The maximum efficiency (the power) of a heat engine depends on the difference between the hot and cool sources of the engine. The combustion gases are obviously going to be the hot source, and the engine block,head,manifold,etc are going to be the cold sources. The hot source will spontaniously flow to the cold and heat engines use this energy to do work. The larger the difference in hot/cold, the more the "hot source" will flow to the "cold source". When more "hot flows to cold", greater amount of work is done.


----------



## WhiteFox (Sep 4, 2002)

*^^^^^^^^^^^^^^^^^^^^^^^*

:jawdrop: Anybody know where to start on this doozy?


----------



## himbo (Sep 20, 2003)

Nissan200sxSER said:


> I was actually refering to any engine (completely dragged out or stock, it doesnt matter).
> 
> The only times ive been to the track has been for the street legals, and i can tell you that most people will turn their car off and push it while waiting in line and they will pop there hood to let the engine cool down.
> 
> The maximum efficiency (the power) of a heat engine depends on the difference between the hot and cool sources of the engine. The combustion gases are obviously going to be the hot source, and the engine block,head,manifold,etc are going to be the cold sources. The hot source will spontaniously flow to the cold and heat engines use this energy to do work. The larger the difference in hot/cold, the more the "hot source" will flow to the "cold source". When more "hot flows to cold", greater amount of work is done.



when they cool their engines, they are cooling them back to their operating temps


----------



## Token Moron (Mar 28, 2003)

lol......wow


----------



## pete? (Jul 6, 2004)

normal cars don't run at the rev limiter almost the entire time............hence they stay at normal operating temps (were they make the most power, thats the reason the thermostat is set to that temp) drag cars/race cars pop there hood or have cool down laps after a race because they are running so hot some times that if they simply shut the engine off they would seize............not good (wouldn't make any power :thumbup: ) the saying "heat is the engines #1 enemy" isn't all that great, in this case "excessive heat is an engines #1 enemy" works much better


----------



## himbo (Sep 20, 2003)

1.6pete said:


> normal cars don't run at the rev limiter almost the entire time............hence they stay at normal operating temps (were they make the most power, thats the reason the thermostat is set to that temp) drag cars/race cars pop there hood or have cool down laps after a race because they are running so hot some times that if they simply shut the engine off they would seize............not good (wouldn't make any power :thumbup: ) the saying "heat is the engines #1 enemy" isn't all that great, in this case "excessive heat is an engines #1 enemy" works much better



Good call pete :thumbup: 
for an engine to produce optimal power, it generally has to be at operating temp (not to be confusded w/ what the manufacturer set it at). again, thats why race engines have to be cooled down to their operating temp.


----------



## MCHNHED (Dec 22, 2002)

WOW... i'm relieved that at least SOME of you know what you're talking about. Even though no one has really answered my original question in full, i think i'll just force myself to be content with the current state... especially after hearing what Mr. Nissan200sxSER had to say. wow...


----------



## pete? (Jul 6, 2004)

lol i completly forget what your origonal question even is...........hell i forgot i posted in this thread until it poped up in my user cp lol


----------



## himbo (Sep 20, 2003)

What_ is_ the original question????  :wtf:


----------



## pete? (Jul 6, 2004)

original question said:


> Just a general question, why do cold engines have less power?

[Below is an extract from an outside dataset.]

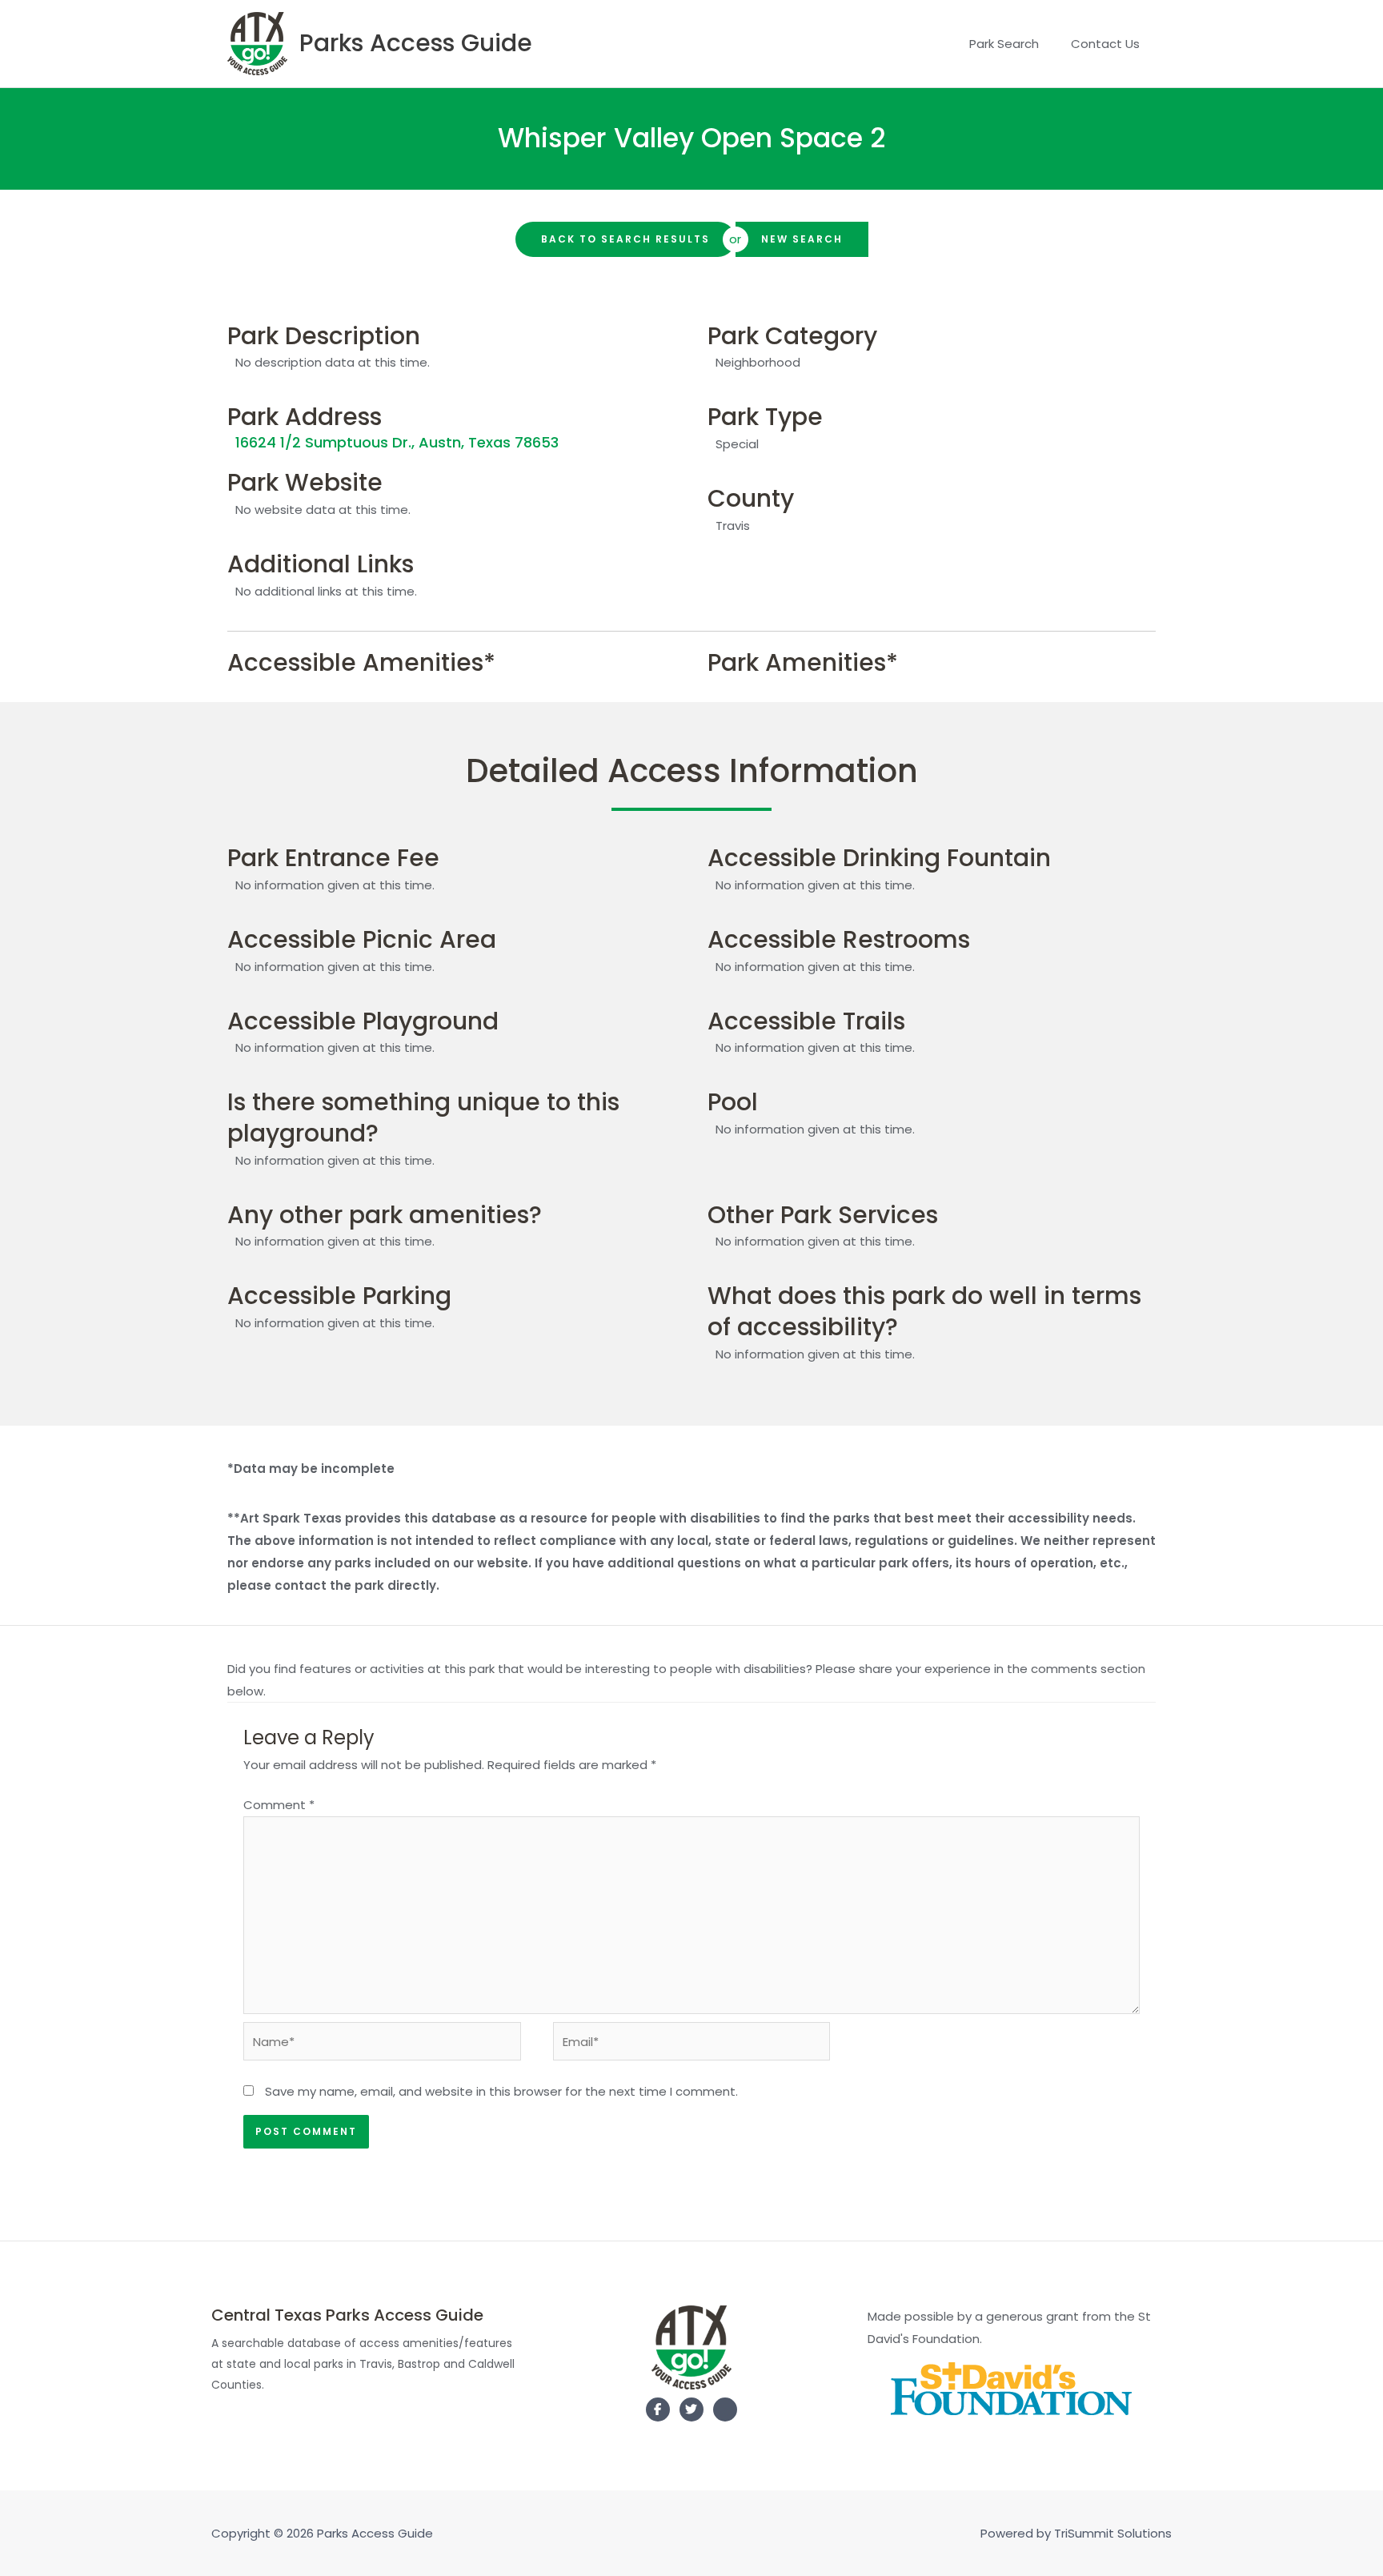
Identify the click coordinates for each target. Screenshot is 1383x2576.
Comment (279, 1804)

we soooooooooo answerd that


----------



## bowtie420 (Dec 25, 2004)

Fuel Atomizes better at higher temperatures.

Fuel delivery is not controlled by coolant temperature, but air inlet temp has an effect. IT is delivered on % of engine load, manifold air pressure (MAP) or Mass Air Flow (MAF), Throttle angle and all that jazz (OBDII) The PCM reciveves the inputs and monitors the air fuel ratio, always trying to find its ideal, usually 14.7:1 (stochiometic) 

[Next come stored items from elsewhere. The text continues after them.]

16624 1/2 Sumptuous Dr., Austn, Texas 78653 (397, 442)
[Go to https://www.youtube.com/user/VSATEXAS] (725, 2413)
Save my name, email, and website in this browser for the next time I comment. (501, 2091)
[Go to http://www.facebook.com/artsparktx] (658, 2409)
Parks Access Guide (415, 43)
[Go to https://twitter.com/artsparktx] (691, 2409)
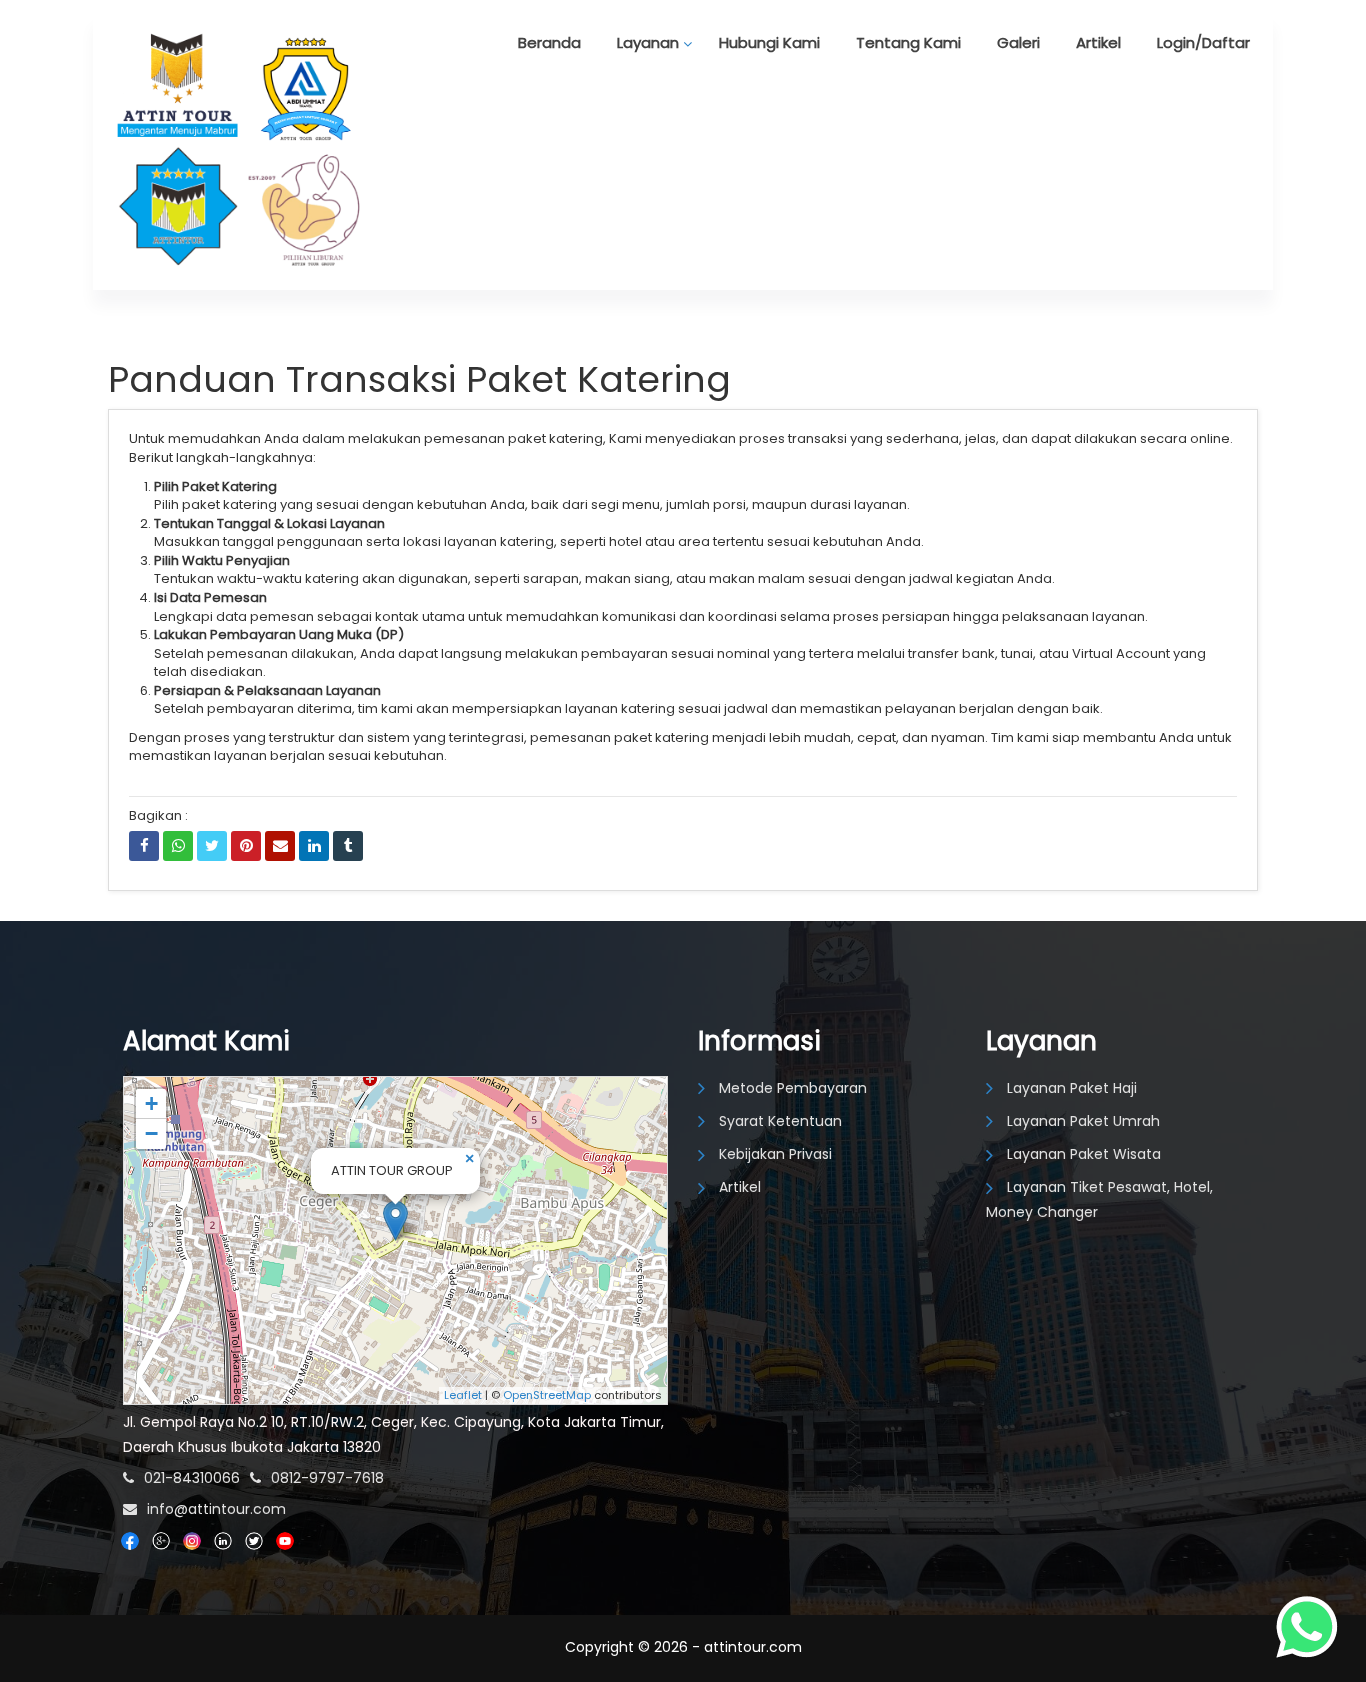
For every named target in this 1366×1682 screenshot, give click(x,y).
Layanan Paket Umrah (1083, 1121)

Race engines run at a lot hotter temperatures than your grocery getter runs. They are always run to an extreme, therefore they need to be cool to protect their investment. True, cold air has a better effect on performance, but usally cold air intakes really dont suck cold air unless routed properly. Air intake temps can rise from a CAI, due to its ability to suck in more of that hot air from engine operation.
idk, my 2 cents, a small intro to temp and effect.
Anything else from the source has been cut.